Getting the right amount of sleep is critical for your health. It can reduce the risk of heart disease, diabetes, depression and other problems. It can also help your body heal itself, boost your memory and improve your emotional wellbeing.
Sleep is the time when your brain and body recover from stress, repair damage, strengthen key systems and restore a sense of balance. In addition, it can help you fight off diseases, maintain a healthy weight and improve your immune system.
How sleep works
Your body uses electrical signaling to communicate with your brain and muscles during the day, and this same electrical signaling pattern occurs in sleep. The signals start with rapid alpha waves as you transition into a restful state, then shift to slower theta waves as you drift off into deeper sleep.
The stages of sleep (known as delta, REM and deep sleep) are characterized by different patterns of electrical activity, with each phase involving changes in brain waves, eye movement and body temperature. While you sleep, your body releases hormones and proteins that help repair muscle tissue and other organs.

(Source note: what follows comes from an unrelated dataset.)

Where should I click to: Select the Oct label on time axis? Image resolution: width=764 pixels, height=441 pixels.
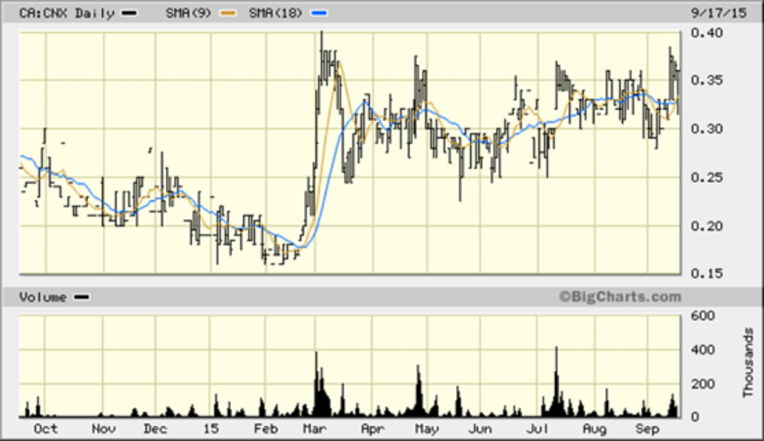point(47,429)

When you have a bad night’s sleep, your body produces inflammatory chemicals that can increase your risk of heart disease and high blood pressure. A lack of sleep also lowers the levels of cytokines, which help direct your immune system to attack infected cells.
Memory and emotions
If you don’t get enough sleep, your body may forget important memories and emotional experiences. It may also have a hard time processing negative emotions, making you more likely to have mood disorders like depression or anxiety.
Burnout and career satisfaction
When you don’t get the proper amount of sleep, it can negatively impact your work performance. In fact, research shows that those who are sleep-deprived are over 3 times more likely to experience burnout and feel professionally unfulfilled.
In addition, a lack of sleep can have an impact on your ability to think clearly. You’re not able to process information quickly when you’re tired, which can make it harder to concentrate and remember the details of a meeting or project.
A good night’s sleep can also improve your memory, helping you recall events and keep track of your daily to-do list. The brain’s ability to store and consolidate memories is aided during the REM stage of sleep, when brain activity increases.
Pain relief and recovery
The brain’s chemistry during sleep can reduce the pain you feel after an intense workout, or when you are in chronic pain. This is because the body’s physiology shifts during non-rapid eye movement (NREM) sleep to allow blood to flow to your muscles, promoting growth and healing.
Other ways sleep helps your health
While you are asleep, your body’s immune system is working to repair damaged tissues and cells. It releases hormones and proteins that help you heal wounds, rebuild muscles and strengthen your immune system.
Having a good sleep schedule and avoiding stimulants (such as caffeine or nicotine) can be helpful. However, if you have problems falling asleep, staying asleep or waking up tired during the day, it’s important to speak with a healthcare provider to discuss possible treatment options for sleep disorders.